— SUPPLIED TEXT —
○ ○ ○ ○ ○ ○ ○

Rust requires declaring bindings with a mut keyword if they're reassigned or mutably borrowed. Otherwise it's an error E0596.
The problem is, lack of mut in let mut is not really a fatal error. It's hardly an error at all. Unlike &mut, this binding mut is not part of the memory safety model. It's merely a lint that nudges programmers to use a programming style with more immutability and single-assignment style. It's not even a strong enforcement, because values of "immutable" let bindings can still be mutated if they're moved:
let v = vec![];
{v}.push(1); // works!
Other lints in Rust can be controlled with allow/warn/deny options. But mut error doesn't have that. I suggest making it a deny-by-default lint.
Personally, I really like the immutable/single-assignment programming style, so in principle I agree with the distinction between let and let mut. However, I came to conclusion that I don't need it enforced, and or me this lint has been very ineffective. I don't recall it ever catching a bug for me, but it does get in the way during development. When I edit code and e.g. add or delete some vec.push(), Rust bugs me to add and remove let mut accordingly. It's a chore, and it slows down my edit-compile-run cycle.
There's been some talk of making mut on bindings optional (though I cannot find any reference for this claim), which effectively would make it a lint instead of an error. I think effectively it would have to be made optional for this to be a lint rather than a hard error.
The error definitely can be softened to not block further analysis errors at least, if that isn't already the case.

○ ○ ○ ○ ○ ○ ○

— COLLECTED MATERIAL —

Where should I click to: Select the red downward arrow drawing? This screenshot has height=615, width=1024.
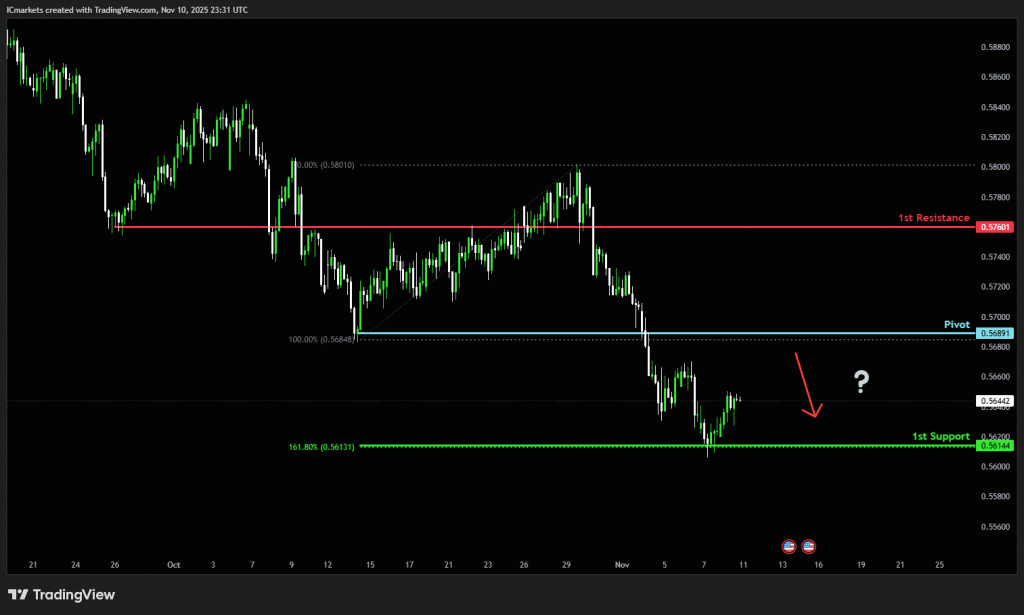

○ ○ ○ ○ ○ ○ ○

— WHAT TO PRODUCE —
Return the passage of the post on Rust's mut rule starting at "The problem is, lack" and ending at "a deny-by-default lint.". The listing has no connection to the post on Rust's mut rule.

— TASK SOLUTION —
The problem is, lack of mut in let mut is not really a fatal error. It's hardly an error at all. Unlike &mut, this binding mut is not part of the memory safety model. It's merely a lint that nudges programmers to use a programming style with more immutability and single-assignment style. It's not even a strong enforcement, because values of "immutable" let bindings can still be mutated if they're moved:
let v = vec![];
{v}.push(1); // works!
Other lints in Rust can be controlled with allow/warn/deny options. But mut error doesn't have that. I suggest making it a deny-by-default lint.